Авдотья сидела, словно именинница. Макарыч только теперь увидел, что бабка улыбаться умеет. Та же не замечала ничего вокруг. Ей верилось верилось в свое счастье.
— Сам сынок-то прописал?
— Нет. Баба ево прискакивала. Ревет. В пол ко лотитца. В ноги Авдотье кинулась. Прощенья испрашивала. Сговариват ь вернуться.
— Ну и што?
— Грех я на душу принял. Ухватил за волосья невестку енту и стребовал, штоб с хаты убралась.
Макарыч захохотал:
— Покайси, брюхатай, убоялси Авдотью проморгать. Прилюбилось с бабой-то. Вона какой боров стал! Портки шире Марьиной юбки, а тесны.
— Ох, змей! Надругатель окаяннай!
— Не артачисси, аль не верно сказано?
— В нашем роду спокон веку порода была заметной. Все справные ходили. Особливо к старости.
— Ой, батюшки! Уморил лешак! То про могилу сказывал, ноне про породу. Откель она в тибе взялась?
— Отец! У них радость, а ты…
— И я про то ж. Сказывай, Авдотья, аль худо те нынче живетца?
— Теперича нет. Сынок сыскался. В дом возвертался б скорей. Погляжусь хочь на ево.
— Невестка, поди, просила не сказывать про ейный блуд, — усмехнулся Макарыч.
— Конешно. Да разе-то укроишь. У ней, окромя мужних, нагульнай объявился. Совсем малой. Она и молила, мол, поимей сердце: как одна всех взращу?
— И што?
— На то я ей сказывал: что своих кровных — отымем, а таво — хто посеял, тот нехай и кормить. Наш на хронти жизню клал. А тот, кобель, баб брюхатил. Коль дождаться не смогла — не голоси ныне, и с хаты согнал. Не велел на порог ступать.
— А ежели сойдутца?
— Не могет тово быть. Она ж мать с дому согнала. Нешто простится. Иль ума в нем нет?
— То верно.
— Эх, а детки-то как? Душа запекется по ним. У матери их никто не отымит. С войной жа етой, сам ты, отец, сказывал, многие бабы посвихнулись. Да детва-то ни при чем, — встряла Марья.

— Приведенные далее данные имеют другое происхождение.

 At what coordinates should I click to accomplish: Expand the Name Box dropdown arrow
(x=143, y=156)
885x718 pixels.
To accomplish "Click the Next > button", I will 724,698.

— Бабы дождутца. А крученаи — хрен. Мужику-то прощено и Богом — от бабы втай любитца. Ен в подоле не принесеть, клейма на лоб нихто не поставить. Да и молва не проскажит об том. Бабе другой сказ. У ей мужик от Бога, от церкви, от судьбы — единай даден. За блуд, за срам на том свете с блядей сыщетца. Баба, она хто? Ей ноги надоть мужу мыть и воду с их пить. Баба ж глупей курицы. Та дура токмо земь от сибе грибеть, баба ж — все на свете!

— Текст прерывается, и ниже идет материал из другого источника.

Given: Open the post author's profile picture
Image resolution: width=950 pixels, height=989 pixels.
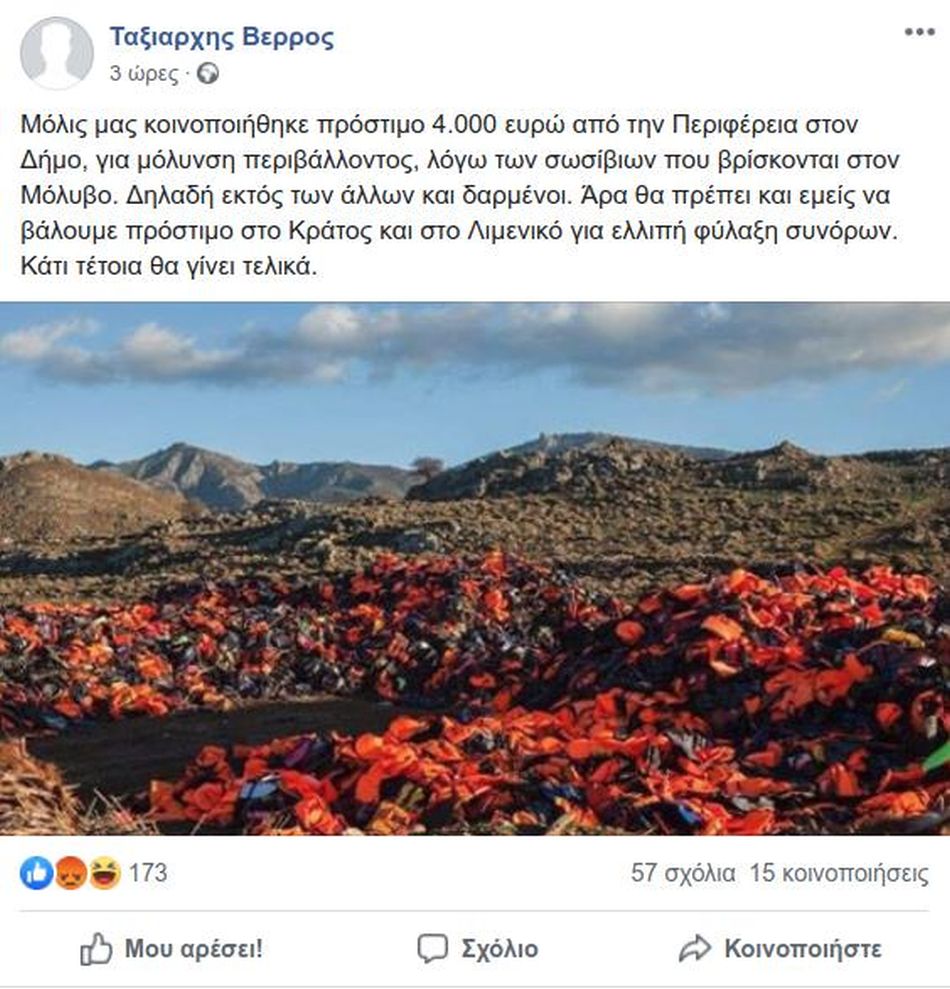Looking at the screenshot, I should [57, 53].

— Ну, разошелся. Уймись. Всех хулить грех, — не вытерпела Марья.
— А што? Коль за крепким мужиком да в добрых рукавицах держать, любая скотина послушная. Ежли ее хлебом с розгой наполам потчевать, — не унимался Макарыч.
— Ты б про Кольку Акимычу просказал.
— Чево говорить-то? С облезлой козы и клок шерсти не взыщешь. Так и с им. Одно слово — от- резанай ломоть, с краюхой не срастетца.
— Чево ж так?
— Намедни поехал я с етими анчихристами в их логово. Всякаво натерпелси. На сопку влезли, вышку узрели. Прости Боже, срамней не доводилося сустревать. Распялена на все стороны, а на верху заместо крыши — рогульки торчать. Вкруг стой вышки по долгому яшшику несусветное тикеть. Думал — вода. Ан, Господи, дерьма худче. Грязь, да ишо и вонючая. Колька ж вкруг ей петухом кружить. Нюхаить. Рукой биреть и глядить.

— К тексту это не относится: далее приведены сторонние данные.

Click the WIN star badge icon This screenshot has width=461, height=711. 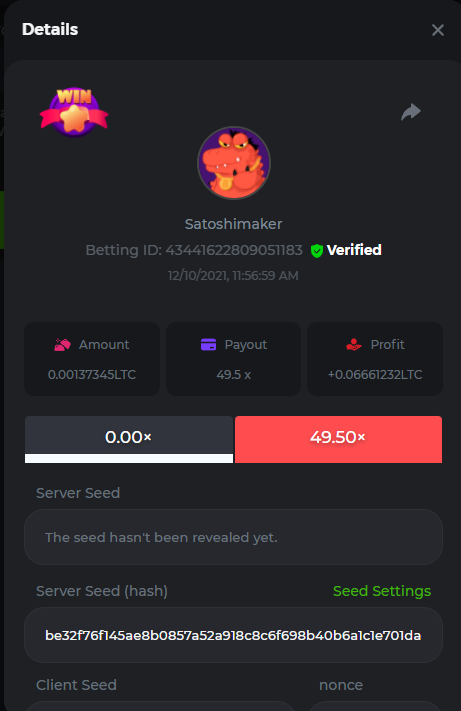click(x=74, y=112)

— На што в науке ево держали? — горько выдохнул Акимыч. — Вконец малый умом тронулся. С грязью смешался.
— Да не смешалси. Слюбилси. С грязи я б выволок. Душу-то как от ей оторвать?
— Нешто управы на Кольку не имеишь?
— Припоздали. Спортился вконец.
— К тебе-то как?
— Навроди опамятовался. Вилси вокруг. Ну да я забыл про паскудство. Отлегло.
— То-то и оно. Прощаитца ему много.
— В отряди ихнем б ы л. Добрый там ребяты. На хронти бились. Нонче с Колькой Андрей работать. По вахтам разделились. За начальников сделались. Мине звали остатца, — задрал Макарыч бороду.
— Зачем же? — удивился Акимыч.
— За главнава хотели произвести. Да я не стал. К чему ето типерь?
— Может, зазря отрекся? Сгодился б им. Подмог. И Колька все ж на виду стал бы.
— А Марью на каво поручу?
— С ей бы ехал к им.
— Ого! Бабе там и вовсе несподручно. К тому жа там, окромя кошки, бабы в жисть не бывало. Че делать стала б?